Stanford's Cornelia Weyand

A team at Stanford University School of Medicine has pinpointed a class of immune cells that may be the key drivers of coronary artery disease (CAD). The findings from this study may present a new strategy to target CAD--a disease that causes over a half of all deaths in the US.

The study was conducted by senior author Cornelia Weyand and lead author Tsuyoshi Shirai. They published their findings in The Journal of Experimental Medicine last month.

The Stanford team uncovered a defect in glucose metabolism by a group of immune cells found in the atherosclerotic plaques of arteries. Plaques are fatty deposits laid down in vessel walls throughout our lives and as they get larger they become vulnerable to rupture, causing life threatening conditions. The team believes this abnormal metabolism is driving immune cells into a hyper-inflammatory state, worsening the situation.

They proved this by blocking the glucose overconsumption, as well as other associated biochemical events in the cell's metabolism, and found they could reverse the hyperinflammatory state.

This work supports other groups that argue more attention needs to be placed on the state of chronic inflammation in the artery--rather than solely the amount of fatty deposits in the artery.

CAD is known as the "silent killer" due to its slow and progressive buildup of plaque in our arteries from a young age. It puzzled the researchers therefore why such a gradual process could suddenly cause heart attacks or strokes.

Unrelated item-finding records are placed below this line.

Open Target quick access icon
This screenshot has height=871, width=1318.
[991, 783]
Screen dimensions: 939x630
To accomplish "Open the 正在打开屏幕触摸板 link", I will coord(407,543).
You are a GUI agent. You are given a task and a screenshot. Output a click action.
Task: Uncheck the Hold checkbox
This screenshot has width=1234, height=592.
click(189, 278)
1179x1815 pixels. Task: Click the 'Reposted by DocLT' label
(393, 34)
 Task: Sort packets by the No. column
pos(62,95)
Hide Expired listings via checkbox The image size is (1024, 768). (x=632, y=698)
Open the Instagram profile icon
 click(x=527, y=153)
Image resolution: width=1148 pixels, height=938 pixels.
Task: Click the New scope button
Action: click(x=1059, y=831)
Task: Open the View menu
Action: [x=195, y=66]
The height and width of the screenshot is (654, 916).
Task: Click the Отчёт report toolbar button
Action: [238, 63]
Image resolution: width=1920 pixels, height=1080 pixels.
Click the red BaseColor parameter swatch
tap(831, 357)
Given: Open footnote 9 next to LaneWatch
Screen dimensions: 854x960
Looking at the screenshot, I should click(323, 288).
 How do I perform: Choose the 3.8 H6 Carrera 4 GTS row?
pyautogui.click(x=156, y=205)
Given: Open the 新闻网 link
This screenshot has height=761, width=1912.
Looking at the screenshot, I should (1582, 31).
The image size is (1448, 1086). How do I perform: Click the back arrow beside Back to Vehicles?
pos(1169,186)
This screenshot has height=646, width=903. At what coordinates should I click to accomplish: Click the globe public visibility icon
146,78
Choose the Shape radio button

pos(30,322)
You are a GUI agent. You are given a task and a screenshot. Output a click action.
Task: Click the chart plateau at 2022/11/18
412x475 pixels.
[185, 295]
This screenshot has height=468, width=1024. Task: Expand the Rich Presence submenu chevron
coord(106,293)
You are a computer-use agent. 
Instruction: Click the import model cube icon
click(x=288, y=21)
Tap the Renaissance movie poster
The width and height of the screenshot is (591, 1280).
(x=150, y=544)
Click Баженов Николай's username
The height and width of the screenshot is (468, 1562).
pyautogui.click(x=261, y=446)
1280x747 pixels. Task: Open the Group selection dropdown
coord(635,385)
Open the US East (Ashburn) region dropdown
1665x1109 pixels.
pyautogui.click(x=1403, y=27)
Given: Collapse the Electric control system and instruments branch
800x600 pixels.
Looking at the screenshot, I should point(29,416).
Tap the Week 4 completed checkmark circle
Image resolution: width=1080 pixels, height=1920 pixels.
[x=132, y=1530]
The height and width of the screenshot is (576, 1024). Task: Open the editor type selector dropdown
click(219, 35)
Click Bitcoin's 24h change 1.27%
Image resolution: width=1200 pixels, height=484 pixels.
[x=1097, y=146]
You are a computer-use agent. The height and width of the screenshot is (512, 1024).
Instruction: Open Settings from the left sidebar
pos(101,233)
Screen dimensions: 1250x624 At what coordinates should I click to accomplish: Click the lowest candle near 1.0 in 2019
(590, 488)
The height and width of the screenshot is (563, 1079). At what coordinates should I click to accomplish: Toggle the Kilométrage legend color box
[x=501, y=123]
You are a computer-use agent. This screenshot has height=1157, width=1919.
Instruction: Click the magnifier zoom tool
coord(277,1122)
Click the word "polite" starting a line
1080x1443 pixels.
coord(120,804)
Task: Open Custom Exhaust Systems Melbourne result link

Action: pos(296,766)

"It's been unclear where the inflammation comes from," Weyand said. Digging deeper into the composition of plaques, it is now known that there are a type of immune cell called macrophages that have a beneficial and detrimental role in CAD. The beneficial role comes from the M2 macrophages that help to clean up a damaged cell and encourage new cell growth, while the detrimental role comes from M1 macrophages that behave in a highly inflammatory way.

"Some believe that coronary artery disease patients' macrophages are so preoccupied with their inflammatory power trip they neglect their clean-up tasks," Weyand said.

The group isolated monocytes (the precursors of macrophages) from the blood of a large cohort of patients with and without CAD. They then cultured these and experimentally forced them to become macrophages. When they did this they noted monocytes from CAD patients were predisposed to become M1 macrophages that produced a well-known inflammatory protein called interleukin-6, or IL-6.

"Even before taking up residence in arterial plaque and becoming full-fledged macrophages, these patients' monocytes were already leaning toward becoming inflammatory," Weyand said. "If you simply overfeed normal monocytes or macrophages, they don't turn in into high IL-6 producers. We wondered why."

They observed two things, firstly the mitochondria of the macrophages derived from CAD patients were churning out many more free radicals, and secondly, this surge in free radicals was being caused by the excessive uptake of glucose. Free radicals contribute to oxidative stress and can provide an inflammatory trigger in vulnerable cells.

"The primary problem, we learned, is that these macrophages take up glucose at a higher rate than normal cells do," said Weyand. "That causes them to break it down faster, overheating their mitochondria, which then produce too many free radicals."

They concluded the study by finding that an enzyme was being changed by the excessive free radicals in CAD derived macrophages. The enzyme, called PKM2, usually helps to breakdown glucose into energy but since there was already bountiful glucose uptake it instead headed for the nucleus activating IL-6 by an intermediate transcription factor, STAT3.

Weyand and her team believe that hitting PKM2 with a drug preventing its translocation to the nucleus may be a new therapeutic angle for lowering inflammation in the macrophages of patients with CAD.